Welcome to Fear City
What were one million white middle-class New Yorkers fleeing in the ’70s and ’80s? Hell, apparently.
A 1968 sanitation strike left 48,000 tons of garbage rotting in the streets. Murder rates skyrocketed (the city’s annual homicides reached an all-time high of 2,245 by 1990; these days they total around 352). Between 1965 and 1975, auto thefts doubled, rapes tripled, robberies increased tenfold. Hell wasn’t the small town. It was the big city.
As the middle class fled, the tax base collapsed; by the mid-’70s, the Big Apple was within days of defaulting on a $150 million debt. So many city employees were laid off that twenty-six fire companies disbanded. Fifty firehouses were shuttered and the city went up in flames: in 1970, over 120,000 fires broke out, and arson investigations hit 13,000 per year.
The South Bronx was a moonscape of abandoned buildings and vacant lots. The East Village was crawling with junkies. The Upper West Side was a mugger’s paradise. It was the perfect place for horror. In A Manhattan Ghost Story (1984), T. M. Wright imagines a city choked with ghosts, some of whom work in bordellos. Kit Reed’s near-future Fort Privilege (1985) sees jaded New Yorkers holed up in a luxury building under siege from the scum outside. A newcomer watches people dragged from their cars during traffic jams and beaten to death for their wallets. “You’re new to the city,” a New Yorker says to the traumatized witness. “You’re just not used to the pace.”

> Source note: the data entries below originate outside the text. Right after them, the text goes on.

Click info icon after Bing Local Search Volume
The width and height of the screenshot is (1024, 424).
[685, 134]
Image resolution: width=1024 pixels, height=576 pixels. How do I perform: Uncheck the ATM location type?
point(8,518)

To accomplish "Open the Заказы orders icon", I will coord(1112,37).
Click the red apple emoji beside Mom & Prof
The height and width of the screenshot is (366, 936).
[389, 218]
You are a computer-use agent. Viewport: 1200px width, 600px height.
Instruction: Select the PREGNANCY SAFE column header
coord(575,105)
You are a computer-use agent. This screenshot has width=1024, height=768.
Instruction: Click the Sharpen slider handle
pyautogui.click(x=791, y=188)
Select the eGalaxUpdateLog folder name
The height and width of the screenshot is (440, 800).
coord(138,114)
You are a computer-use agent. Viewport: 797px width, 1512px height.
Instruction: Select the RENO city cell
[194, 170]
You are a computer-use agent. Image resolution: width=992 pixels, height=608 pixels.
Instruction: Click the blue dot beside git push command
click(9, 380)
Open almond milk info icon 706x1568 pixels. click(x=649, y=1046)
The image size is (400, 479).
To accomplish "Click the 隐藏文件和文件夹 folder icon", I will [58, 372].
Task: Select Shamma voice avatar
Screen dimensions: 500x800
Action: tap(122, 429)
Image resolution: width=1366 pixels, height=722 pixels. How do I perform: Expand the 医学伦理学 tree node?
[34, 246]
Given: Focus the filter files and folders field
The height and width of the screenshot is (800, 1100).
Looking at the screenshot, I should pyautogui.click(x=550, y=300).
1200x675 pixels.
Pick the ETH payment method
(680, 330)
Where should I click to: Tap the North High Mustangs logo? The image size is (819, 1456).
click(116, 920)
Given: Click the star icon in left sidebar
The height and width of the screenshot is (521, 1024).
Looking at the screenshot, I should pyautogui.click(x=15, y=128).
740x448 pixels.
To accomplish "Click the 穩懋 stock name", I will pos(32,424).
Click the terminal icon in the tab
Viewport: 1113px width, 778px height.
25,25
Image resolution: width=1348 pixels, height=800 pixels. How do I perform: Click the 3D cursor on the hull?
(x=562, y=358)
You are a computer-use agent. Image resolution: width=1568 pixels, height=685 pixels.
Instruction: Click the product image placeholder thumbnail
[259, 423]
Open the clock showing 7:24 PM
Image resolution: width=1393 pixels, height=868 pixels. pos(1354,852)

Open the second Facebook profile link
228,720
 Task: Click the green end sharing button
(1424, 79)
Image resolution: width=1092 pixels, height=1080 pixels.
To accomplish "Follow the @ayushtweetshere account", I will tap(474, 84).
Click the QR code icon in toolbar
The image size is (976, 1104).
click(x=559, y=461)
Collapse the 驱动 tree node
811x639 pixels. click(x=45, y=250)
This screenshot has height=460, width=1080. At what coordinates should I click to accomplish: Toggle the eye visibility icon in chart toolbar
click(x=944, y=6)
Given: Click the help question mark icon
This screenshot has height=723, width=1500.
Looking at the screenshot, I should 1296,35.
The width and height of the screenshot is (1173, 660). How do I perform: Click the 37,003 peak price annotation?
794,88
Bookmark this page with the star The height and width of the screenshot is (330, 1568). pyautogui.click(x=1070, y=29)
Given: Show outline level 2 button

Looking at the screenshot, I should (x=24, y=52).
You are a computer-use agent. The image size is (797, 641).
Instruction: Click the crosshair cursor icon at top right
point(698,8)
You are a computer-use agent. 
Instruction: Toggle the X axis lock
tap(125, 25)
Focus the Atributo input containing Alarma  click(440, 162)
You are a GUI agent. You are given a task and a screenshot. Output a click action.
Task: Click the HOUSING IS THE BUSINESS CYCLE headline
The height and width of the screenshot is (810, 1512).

It was hell aboveground and hell underground. A simple-minded mystic bites off young boys’ penises in Spanish Harlem (Rooftops, 1981) while alligators roam the sewers (Death Tour, 1978). The real-life blackout of 1977 provides cover for half-human throwbacks to rampage up from the sewers in T. E. D. Klein’s novella “Children of the Kingdom,” and secret societies worship the subway-tunnel-dwelling Head Underneath in John Shirley’s Cellars (1982).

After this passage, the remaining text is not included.